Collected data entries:
+++++
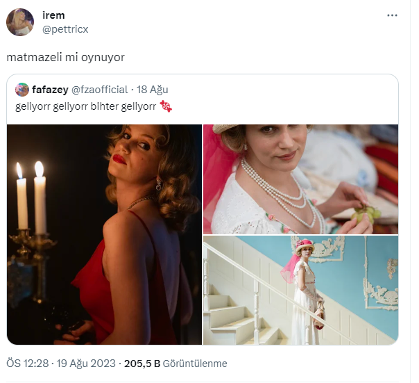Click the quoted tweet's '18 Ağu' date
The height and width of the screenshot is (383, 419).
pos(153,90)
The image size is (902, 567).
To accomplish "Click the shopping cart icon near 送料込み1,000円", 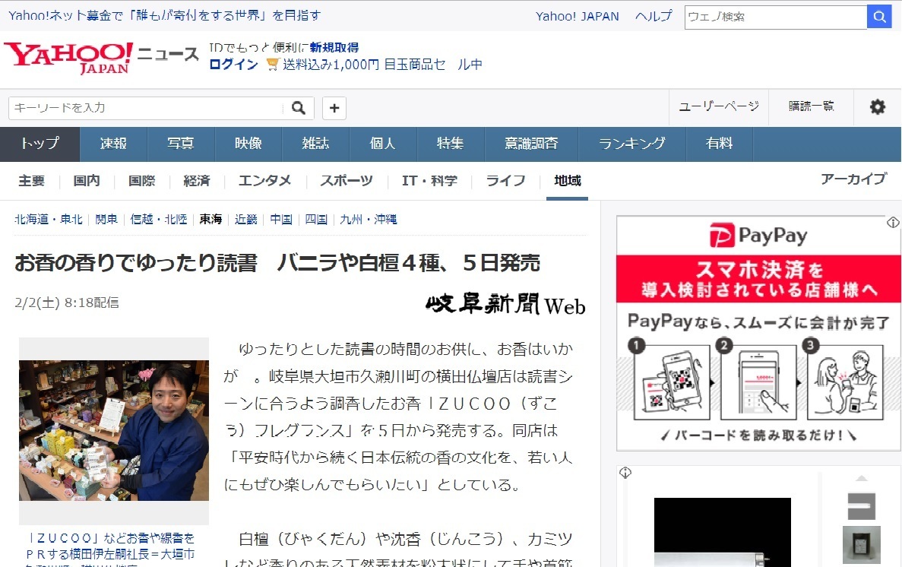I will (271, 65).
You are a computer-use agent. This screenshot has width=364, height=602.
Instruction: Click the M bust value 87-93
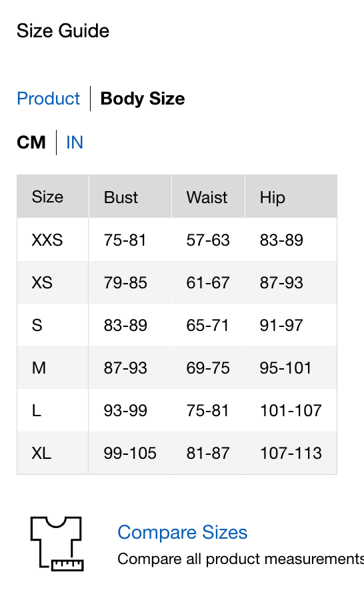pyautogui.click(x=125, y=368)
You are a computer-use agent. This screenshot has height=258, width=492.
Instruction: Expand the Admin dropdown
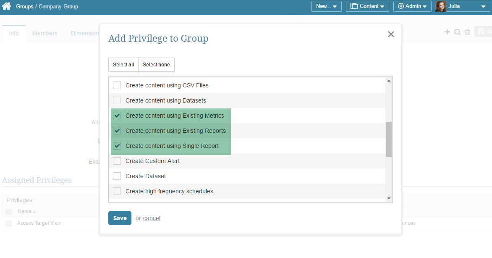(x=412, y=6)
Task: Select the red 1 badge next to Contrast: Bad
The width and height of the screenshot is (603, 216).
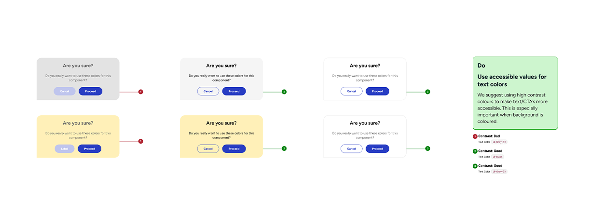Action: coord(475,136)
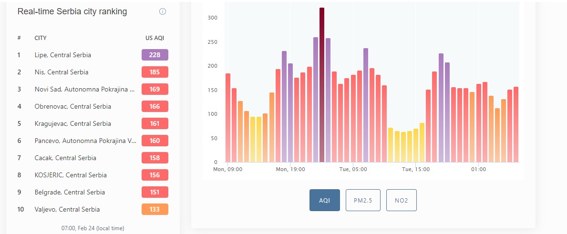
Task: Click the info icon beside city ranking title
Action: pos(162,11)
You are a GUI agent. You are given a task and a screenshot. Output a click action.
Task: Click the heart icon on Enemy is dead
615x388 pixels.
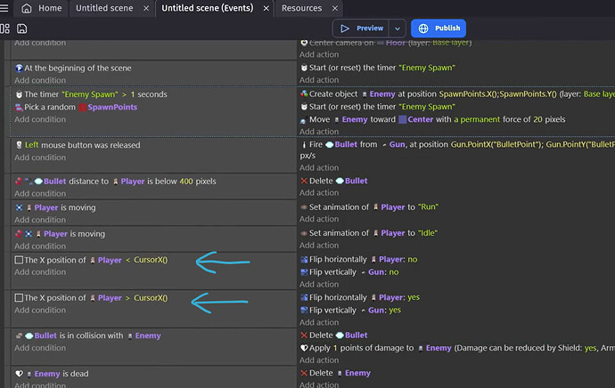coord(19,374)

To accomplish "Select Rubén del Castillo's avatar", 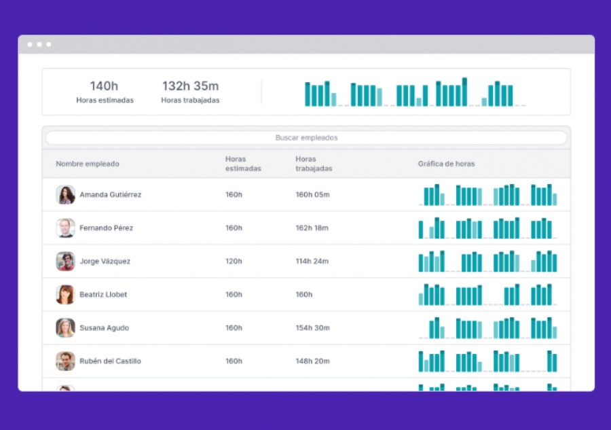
+++++
■ **Exercise brief**: Using the records above, copy exactly and only the lines from the line with "Task: Select the" through the end, both included; leave every picture out.

■ **Answer box**:
Task: Select the red 1 badge next to Contrast: Bad
The width and height of the screenshot is (603, 216).
Action: coord(475,136)
Task: Click the info icon beside city ranking title
Action: pos(162,11)
You are a GUI agent. You are given a task and a screenshot. Output a click action.
Task: Click the heart icon on Enemy is dead
615x388 pixels.
coord(19,374)

To accomplish "Select Rubén del Castillo's avatar", 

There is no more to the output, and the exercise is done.